Nieve en Montreal, 2018. Fotografía de Guy Mayer.

Pero todo eso lo he sabido después. En ese momento, lejos de consultar tratados medicinales de la antigüedad, pasé unos minutos leyendo, en un foro de internet dedicado a las drogas recreativas, sobre la manera más conveniente de consumir el sulfato de morfina. Calculé la dosis con respecto a mi peso, raspé la capa superficial —roja— de unas cuantas tabletas con un cuchillo, machaqué las píldoras, las dividí en dos largas rayas de polvo y las inhalé en dos golpes. Burroughs lo describe con precisión experta:

La morfina pega primero en la parte de atrás de las piernas, luego en la nuca, y después se extiende una gran relajación que despega los músculos de los huesos y parece que uno flota sin límites, como si estuviera tendido sobre agua salada caliente.

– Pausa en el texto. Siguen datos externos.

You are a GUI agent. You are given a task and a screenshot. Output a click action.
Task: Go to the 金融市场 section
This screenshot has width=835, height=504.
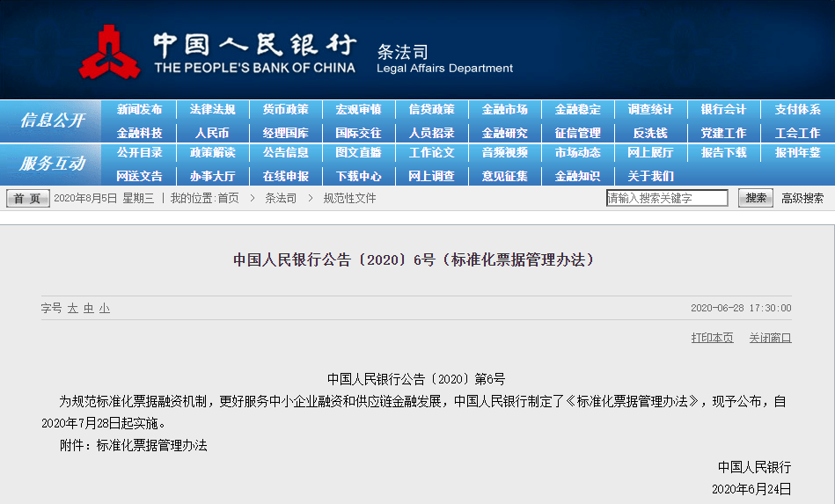point(504,110)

El efecto fue inmediato. Sentí los músculos de mi cara distendiéndose, la sonrisa que se formaba como por relajación, las extremidades súbitamente más ligeras. Era como estar en una cápsula de deprivación sensorial como las que inventara John C. Lilly. El dolor del hombro se me olvidó y la molestia que me había quedado en la rodilla se disipó al instante. La sensación me recordó un poco al sonido que hace una cafetera italiana cuando el café está listo: algo que se colma, una ebullición que culmina y satisface. Bienvenido a casa.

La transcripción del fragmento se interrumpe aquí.